Anecdotal evidence from people who have had drives of a certain brand fail on them and then say "never use this drive" is basically worthless. Even if you hear 5 or 10 people say that, ignore them.
What you need to know is if there are enough anecdotes to show that the mfgr's MTBF rate is inaccurate and the real rate is a lot lower than what they report (or a lot lower than other mfgr's). Or maybe if there is a certain batch of drives that are anomalous.
The question is: is the mfg's MTBF rate good enough for you and is it accurate?
www.storagereview.com has started a reliability database but I don't know if their data is statistcally valuable yet.
Jesus saves....And takes 1/2 damage.
If you've had 3 hard disks die on you in 2 months, the problem may not have been with the disks themselves. The first thing to check is if you're getting adequate ventilation to the area where the hard disks are at. You might also want to test the voltage your power supply is putting out.
Questions like this about hard disks are really better answered here.
the storage review reliability index should serve you well. Unfortunately the site itself may be taken down soon (due to financial reasons), so get there quick.
Four 36 gig drives on 16 in our array blew out last week. (Probably heat-related. We had some AC problems in the computer room but the room never exceeded rated temperature.) Two weeks before that, two 18-gig drives in separate machines died for unknown reasons. The 36-gig drives were IBM. The 18-gig drives were Segate (who, at one time, made the IBM drives). In the last two months, we've also lost a few Maxtor drives.
Except for the batch of drives in one array, the above is fairly typical.
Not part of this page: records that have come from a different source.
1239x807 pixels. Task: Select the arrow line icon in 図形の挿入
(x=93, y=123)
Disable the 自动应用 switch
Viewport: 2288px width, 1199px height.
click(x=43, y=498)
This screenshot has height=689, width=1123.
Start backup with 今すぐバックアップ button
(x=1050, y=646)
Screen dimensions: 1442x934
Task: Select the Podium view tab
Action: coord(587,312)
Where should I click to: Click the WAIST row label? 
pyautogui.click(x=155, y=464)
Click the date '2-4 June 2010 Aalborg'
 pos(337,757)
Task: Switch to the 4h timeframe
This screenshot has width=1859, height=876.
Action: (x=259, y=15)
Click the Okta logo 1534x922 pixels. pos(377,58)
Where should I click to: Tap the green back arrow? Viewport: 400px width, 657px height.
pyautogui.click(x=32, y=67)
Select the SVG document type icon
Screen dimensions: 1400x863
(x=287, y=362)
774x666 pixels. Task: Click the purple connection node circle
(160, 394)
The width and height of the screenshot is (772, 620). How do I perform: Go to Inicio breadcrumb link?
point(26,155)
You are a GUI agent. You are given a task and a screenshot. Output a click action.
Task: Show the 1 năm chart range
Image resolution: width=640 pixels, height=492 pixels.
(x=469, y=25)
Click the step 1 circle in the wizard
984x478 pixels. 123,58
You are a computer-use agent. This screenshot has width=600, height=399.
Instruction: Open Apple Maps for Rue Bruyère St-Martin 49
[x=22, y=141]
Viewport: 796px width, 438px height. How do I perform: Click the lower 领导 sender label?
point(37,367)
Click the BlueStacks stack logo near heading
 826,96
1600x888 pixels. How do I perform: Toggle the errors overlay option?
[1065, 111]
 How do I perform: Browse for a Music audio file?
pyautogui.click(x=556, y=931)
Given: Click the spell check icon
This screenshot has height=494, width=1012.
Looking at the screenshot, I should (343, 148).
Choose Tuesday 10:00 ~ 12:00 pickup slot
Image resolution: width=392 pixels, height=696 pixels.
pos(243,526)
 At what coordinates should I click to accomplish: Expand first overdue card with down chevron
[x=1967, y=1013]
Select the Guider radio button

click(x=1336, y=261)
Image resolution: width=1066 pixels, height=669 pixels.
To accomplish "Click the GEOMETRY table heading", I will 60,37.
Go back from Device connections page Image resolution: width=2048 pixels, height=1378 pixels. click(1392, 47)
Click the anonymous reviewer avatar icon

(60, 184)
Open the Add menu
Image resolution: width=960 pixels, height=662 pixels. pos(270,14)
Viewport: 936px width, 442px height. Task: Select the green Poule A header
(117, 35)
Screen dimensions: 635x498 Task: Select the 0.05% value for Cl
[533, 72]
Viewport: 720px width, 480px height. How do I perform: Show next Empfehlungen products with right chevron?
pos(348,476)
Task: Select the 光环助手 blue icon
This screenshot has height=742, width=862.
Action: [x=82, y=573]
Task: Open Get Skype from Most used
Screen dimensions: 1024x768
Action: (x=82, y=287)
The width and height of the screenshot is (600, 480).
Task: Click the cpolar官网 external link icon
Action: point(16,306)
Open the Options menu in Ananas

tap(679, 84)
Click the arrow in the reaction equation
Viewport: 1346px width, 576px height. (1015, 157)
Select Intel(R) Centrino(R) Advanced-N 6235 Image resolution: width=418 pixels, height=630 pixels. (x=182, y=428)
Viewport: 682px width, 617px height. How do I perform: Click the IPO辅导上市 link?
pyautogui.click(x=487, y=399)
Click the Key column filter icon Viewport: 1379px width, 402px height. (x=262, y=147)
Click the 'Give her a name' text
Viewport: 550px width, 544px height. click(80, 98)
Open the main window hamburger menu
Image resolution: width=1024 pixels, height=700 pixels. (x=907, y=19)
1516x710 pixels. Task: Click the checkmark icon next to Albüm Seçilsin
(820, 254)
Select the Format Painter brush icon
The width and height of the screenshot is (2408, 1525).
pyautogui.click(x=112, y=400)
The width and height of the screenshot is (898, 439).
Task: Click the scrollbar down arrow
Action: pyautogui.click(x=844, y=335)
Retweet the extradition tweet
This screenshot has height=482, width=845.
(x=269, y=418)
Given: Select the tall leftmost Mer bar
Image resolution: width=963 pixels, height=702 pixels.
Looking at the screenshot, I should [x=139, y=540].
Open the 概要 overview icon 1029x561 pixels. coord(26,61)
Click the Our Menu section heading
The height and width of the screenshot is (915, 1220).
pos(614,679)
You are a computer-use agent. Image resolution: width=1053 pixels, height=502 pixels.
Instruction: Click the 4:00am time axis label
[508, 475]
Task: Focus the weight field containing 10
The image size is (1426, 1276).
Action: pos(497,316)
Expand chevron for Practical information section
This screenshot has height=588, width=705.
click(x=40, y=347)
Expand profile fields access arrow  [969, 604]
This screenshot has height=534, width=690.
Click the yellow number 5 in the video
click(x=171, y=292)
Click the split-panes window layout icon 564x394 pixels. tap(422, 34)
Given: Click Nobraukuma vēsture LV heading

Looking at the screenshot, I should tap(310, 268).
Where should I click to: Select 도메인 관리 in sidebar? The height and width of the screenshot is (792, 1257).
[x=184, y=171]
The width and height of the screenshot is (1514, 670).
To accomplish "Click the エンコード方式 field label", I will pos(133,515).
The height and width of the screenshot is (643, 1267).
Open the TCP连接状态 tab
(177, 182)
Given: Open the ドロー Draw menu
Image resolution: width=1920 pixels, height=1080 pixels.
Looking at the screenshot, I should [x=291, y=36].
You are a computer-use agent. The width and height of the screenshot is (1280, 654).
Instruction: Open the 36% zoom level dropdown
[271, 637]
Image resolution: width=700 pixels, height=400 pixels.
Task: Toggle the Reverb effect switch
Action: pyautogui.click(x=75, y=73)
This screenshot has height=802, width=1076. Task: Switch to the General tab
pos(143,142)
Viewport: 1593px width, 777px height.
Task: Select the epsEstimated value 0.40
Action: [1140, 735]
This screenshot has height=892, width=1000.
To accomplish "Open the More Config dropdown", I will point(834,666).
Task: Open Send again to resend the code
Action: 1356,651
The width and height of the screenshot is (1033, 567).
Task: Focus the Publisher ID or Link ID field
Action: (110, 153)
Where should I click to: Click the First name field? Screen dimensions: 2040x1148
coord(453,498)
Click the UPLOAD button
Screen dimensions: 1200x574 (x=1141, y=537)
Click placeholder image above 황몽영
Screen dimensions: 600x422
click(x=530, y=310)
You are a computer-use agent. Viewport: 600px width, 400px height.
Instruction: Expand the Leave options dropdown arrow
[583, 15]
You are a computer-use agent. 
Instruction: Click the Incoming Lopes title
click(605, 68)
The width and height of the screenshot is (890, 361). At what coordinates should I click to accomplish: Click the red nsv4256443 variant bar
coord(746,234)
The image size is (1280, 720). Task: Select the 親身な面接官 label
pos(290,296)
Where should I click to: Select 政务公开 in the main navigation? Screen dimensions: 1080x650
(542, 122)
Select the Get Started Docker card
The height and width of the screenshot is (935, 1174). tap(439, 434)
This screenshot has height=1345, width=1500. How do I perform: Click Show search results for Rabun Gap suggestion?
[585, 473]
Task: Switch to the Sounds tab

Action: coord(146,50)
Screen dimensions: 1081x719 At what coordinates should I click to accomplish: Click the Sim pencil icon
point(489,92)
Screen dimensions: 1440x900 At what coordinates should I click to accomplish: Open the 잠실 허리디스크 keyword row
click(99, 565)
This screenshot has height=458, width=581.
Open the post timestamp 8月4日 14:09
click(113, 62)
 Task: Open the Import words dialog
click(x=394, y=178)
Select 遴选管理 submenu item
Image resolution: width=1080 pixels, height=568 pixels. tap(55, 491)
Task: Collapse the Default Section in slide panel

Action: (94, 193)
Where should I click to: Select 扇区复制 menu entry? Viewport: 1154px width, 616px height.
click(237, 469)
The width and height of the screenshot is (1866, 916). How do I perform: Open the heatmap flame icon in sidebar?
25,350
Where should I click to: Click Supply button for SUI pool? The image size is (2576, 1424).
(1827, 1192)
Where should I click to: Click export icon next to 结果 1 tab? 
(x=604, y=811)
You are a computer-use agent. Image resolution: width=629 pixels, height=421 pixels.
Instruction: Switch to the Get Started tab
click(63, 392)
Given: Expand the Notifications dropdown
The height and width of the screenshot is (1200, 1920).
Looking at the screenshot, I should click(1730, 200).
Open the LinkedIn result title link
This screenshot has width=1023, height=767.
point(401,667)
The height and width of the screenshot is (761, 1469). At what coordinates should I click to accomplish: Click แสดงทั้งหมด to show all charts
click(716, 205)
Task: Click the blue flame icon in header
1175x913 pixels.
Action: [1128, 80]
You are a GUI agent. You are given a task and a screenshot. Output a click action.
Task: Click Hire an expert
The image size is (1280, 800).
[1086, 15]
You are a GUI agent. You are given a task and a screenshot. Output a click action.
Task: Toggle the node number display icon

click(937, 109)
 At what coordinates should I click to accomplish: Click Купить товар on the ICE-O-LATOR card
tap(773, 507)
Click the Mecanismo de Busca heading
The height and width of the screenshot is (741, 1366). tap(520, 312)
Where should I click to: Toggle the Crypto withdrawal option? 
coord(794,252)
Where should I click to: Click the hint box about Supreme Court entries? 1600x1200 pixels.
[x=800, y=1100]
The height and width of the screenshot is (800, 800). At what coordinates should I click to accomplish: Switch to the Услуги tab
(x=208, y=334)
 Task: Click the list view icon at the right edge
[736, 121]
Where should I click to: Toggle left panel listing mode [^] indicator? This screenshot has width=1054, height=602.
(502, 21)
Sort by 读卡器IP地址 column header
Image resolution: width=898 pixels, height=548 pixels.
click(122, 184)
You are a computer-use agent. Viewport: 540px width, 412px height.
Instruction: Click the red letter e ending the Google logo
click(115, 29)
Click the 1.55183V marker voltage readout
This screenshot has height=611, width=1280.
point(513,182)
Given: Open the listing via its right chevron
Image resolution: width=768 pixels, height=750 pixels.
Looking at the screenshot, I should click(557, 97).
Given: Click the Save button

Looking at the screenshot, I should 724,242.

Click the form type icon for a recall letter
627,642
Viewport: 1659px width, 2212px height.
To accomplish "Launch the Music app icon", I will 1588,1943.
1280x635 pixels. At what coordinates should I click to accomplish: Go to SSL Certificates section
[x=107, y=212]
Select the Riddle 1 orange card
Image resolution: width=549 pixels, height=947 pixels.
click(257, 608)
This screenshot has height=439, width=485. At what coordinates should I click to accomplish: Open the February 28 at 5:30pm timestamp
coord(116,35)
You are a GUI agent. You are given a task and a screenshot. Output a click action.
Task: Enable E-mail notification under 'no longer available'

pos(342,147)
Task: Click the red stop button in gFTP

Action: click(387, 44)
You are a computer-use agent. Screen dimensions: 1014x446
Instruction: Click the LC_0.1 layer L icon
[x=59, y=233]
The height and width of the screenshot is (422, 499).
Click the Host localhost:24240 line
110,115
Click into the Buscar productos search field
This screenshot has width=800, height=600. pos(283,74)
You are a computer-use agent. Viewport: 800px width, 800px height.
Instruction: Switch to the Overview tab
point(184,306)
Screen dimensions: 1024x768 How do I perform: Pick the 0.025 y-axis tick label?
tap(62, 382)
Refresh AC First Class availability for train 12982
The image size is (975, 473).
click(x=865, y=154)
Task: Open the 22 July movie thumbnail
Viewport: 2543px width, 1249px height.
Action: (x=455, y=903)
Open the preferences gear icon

We have thousands of drives from many vendors and I can't swear one is any better or worse than the other. Hard drives all pretty much suck.
Sure, we all read about MTBF being 500,000 hours for new drives but that's a pipe dream. Drives burn out every single day.
If you have the money, buy a pair of top quality drives and mirror them. If you can't afford that, buy a couple of cheap drives and mirror them. Don't put important data on a single drive and expect it to be there when you get back from lunch.
InitZero
So, if you're finding your drives die in 30-60 days, there's likely another problem you're missing. If you're using SCSI, I'd guess they're probably 7200 or 10k RPM drives, which means LOTS of heat, especially if you have several. So, first of all, go buy a few 60 or 80mm fans, and stick them in front of the drives, if you can. Get some air flow across them (remember, air pushed across the drives does much more than air pulled/sucked across them). Heat will quickly kill a drive.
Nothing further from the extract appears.